2) The „significant" correlation differences in figure mainly stems from 60 sequences which are above the correlation line. The authors should specify in the supplementary figure 1 from how many bisulphites/PCRs the indivial profiles are derived and how many polymorphisms are detectable and classify the individual profiles.
3) No other tissue (blood, liver, ...) have been included as „control" tissues - this has to be done otherwise the whole correlation with suicide and personal disorders might be heavily overinterpreted.
4) The author obviously are not worried by the possibility that the primers used for bisulphite analysis might overlap with SNPs - they should perform control sequencing of WT (non-bisulphite DNA) to test this.

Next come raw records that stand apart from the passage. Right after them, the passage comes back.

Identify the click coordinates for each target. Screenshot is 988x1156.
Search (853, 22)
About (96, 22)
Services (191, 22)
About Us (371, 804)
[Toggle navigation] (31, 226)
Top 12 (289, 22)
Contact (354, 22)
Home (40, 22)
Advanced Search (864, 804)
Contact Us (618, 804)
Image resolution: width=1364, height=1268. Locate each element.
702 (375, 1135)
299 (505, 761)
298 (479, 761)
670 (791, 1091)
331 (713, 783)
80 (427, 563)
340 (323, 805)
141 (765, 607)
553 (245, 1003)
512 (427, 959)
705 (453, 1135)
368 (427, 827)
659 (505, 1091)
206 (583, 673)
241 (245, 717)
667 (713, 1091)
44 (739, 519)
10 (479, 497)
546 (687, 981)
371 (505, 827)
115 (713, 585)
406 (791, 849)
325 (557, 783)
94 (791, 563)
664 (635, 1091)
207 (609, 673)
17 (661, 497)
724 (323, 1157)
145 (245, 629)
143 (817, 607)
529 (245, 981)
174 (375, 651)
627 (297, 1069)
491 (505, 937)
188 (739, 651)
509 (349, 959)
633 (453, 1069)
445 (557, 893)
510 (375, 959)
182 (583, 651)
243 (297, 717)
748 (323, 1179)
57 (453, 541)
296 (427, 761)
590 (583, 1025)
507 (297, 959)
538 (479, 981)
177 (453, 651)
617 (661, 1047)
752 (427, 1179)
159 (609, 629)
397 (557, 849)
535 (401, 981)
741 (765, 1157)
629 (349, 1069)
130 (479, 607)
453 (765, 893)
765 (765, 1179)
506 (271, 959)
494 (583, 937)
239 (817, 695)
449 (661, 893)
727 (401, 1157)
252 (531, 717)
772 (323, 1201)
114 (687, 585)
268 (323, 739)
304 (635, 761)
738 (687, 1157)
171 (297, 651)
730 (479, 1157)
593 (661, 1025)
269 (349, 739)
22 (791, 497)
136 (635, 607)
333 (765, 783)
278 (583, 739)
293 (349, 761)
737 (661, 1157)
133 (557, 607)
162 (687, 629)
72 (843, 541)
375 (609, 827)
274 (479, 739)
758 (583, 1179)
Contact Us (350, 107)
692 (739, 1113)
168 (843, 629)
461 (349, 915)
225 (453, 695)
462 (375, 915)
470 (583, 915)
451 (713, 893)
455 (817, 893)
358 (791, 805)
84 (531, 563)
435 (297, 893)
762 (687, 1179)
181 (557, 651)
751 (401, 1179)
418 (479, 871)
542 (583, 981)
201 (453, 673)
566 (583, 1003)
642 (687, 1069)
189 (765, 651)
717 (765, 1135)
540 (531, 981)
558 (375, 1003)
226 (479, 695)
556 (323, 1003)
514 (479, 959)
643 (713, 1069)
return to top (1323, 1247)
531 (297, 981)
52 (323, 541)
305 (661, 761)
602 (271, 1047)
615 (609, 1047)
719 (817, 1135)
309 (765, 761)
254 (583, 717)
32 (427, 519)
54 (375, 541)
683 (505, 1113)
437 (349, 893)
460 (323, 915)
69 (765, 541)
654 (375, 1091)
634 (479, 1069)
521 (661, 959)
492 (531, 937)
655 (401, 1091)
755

5) The same holds for possible CpG/TpG SNPs in individual rDNA clusters which in some individuals may be heavily over/under represented.

Minor points:
The theoretical modelling of methylation patterns in comparison to the real data is nice but does not really clarify the issue.
The argument of promoter wide /regional methylation vs site specific methylation is not really solved as data from the Grummt lab clearly show (although this is mouse) the importance of UBF binding site demethylation for transcriptional activity (which is briefly but vaguely discussed by the authors).

Overall the text is a too long - concepts and conclusions could be written in a more concise way. Arguments are sometimes a bit blurred. The discussion does not really include a critical evaluation of the data.